There are grave political risks for leaders who seek to control escalation. Putin’s barbarous invasion has generated a wave of outrage across the world. The justifiable anger at the bombardment of civilians narrows the political space that leaders have to explore how to end this war. It will take courage for leaders to speak publicly about the risks of escalation, not only to Ukrainians who are already suffering thousands of casualties but also to the many thousands of others who will suffer if this war escalates and spreads to NATO members. Some will inevitably label leaders who make that case as appeasers. But trying to control escalation in a grossly unequal fight where the dominant power has nuclear weapons is not appeasement.
There are only a few possible ways the Russian attack can end. Ukraine could hold off further Russian advances at the cost of terrible civilian casualties but still remain geographically divided. Putin could also negotiate a ceasefire and leave a rump Ukraine in the western part of the country. Alternatively, he could subjugate all of Ukraine and then face an ongoing insurgency. It is even possible (although very unlikely) that he could be removed in a palace coup. Finally, Putin, cornered, could escalate and widen the war.

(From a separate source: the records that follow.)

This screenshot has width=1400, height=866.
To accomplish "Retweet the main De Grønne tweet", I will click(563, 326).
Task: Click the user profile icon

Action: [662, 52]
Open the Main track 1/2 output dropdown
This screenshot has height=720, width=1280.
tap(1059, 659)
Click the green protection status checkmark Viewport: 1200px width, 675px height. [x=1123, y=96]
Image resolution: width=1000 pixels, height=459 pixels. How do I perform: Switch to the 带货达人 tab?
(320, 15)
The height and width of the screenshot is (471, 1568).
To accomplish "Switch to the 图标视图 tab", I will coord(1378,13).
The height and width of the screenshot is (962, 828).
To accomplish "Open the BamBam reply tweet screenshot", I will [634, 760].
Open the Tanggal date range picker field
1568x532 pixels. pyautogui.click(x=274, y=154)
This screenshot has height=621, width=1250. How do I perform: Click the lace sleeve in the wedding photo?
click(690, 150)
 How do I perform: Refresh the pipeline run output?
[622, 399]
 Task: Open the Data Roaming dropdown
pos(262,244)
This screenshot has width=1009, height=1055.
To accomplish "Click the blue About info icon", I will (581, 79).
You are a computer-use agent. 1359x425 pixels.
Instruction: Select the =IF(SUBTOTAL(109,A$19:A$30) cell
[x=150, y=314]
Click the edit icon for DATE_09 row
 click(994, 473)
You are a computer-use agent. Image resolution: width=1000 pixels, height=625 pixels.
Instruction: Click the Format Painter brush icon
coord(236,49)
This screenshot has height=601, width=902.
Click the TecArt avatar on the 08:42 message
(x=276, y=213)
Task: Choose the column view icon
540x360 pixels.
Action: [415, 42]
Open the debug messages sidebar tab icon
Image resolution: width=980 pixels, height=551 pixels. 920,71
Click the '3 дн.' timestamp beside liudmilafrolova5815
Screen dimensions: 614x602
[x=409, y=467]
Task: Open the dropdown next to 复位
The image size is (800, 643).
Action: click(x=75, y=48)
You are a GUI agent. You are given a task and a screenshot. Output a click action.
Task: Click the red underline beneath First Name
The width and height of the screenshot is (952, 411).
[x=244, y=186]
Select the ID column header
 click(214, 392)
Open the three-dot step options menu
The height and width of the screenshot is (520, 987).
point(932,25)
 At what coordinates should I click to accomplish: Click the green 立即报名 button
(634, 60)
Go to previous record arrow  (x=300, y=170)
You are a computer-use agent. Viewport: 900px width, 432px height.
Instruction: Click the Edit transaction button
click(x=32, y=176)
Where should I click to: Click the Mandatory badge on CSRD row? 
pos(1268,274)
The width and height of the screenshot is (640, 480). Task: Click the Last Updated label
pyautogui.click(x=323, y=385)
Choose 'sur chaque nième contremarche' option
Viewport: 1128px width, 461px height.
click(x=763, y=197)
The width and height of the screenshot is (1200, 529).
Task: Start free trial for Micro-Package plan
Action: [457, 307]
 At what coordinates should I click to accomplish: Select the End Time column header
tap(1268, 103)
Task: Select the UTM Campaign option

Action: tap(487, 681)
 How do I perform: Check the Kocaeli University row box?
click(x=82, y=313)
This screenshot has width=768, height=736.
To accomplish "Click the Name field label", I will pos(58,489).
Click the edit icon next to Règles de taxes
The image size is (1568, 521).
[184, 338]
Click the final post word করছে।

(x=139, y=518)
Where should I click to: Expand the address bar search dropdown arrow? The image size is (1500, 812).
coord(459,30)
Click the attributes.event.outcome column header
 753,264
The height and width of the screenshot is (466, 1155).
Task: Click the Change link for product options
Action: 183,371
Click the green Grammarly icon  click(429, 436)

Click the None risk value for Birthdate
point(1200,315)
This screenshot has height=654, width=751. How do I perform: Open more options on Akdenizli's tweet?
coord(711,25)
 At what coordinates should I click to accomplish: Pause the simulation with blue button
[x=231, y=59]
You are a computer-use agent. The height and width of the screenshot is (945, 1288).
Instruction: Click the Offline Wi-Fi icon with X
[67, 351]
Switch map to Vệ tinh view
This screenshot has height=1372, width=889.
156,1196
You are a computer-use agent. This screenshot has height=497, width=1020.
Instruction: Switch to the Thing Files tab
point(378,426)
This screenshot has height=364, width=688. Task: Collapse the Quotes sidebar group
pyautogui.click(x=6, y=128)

In the coming days and weeks, leaders will have to balance the risks of doubling down on deterrence against the risks of deadly escalation. No one should be confident that they know what Putin will do. Prudence dictates that the United States and its fellow NATO members try above all to avert the escalation of a war that could kill untold numbers of civilians far beyond the borders of Ukraine, in addition to tens of thousands of Ukrainian civilians. NATO has already acknowledged that there is a ceiling to the support it can offer Ukraine, given that avoiding escalation is so important; the alliance cannot break through that ceiling and avoid a dangerous war with Russia. That is not fair to Ukraine, a country that has, against all odds, held off an unprovoked and brutal attack by Russia. Not for the first time, international politics is forcing hard choices.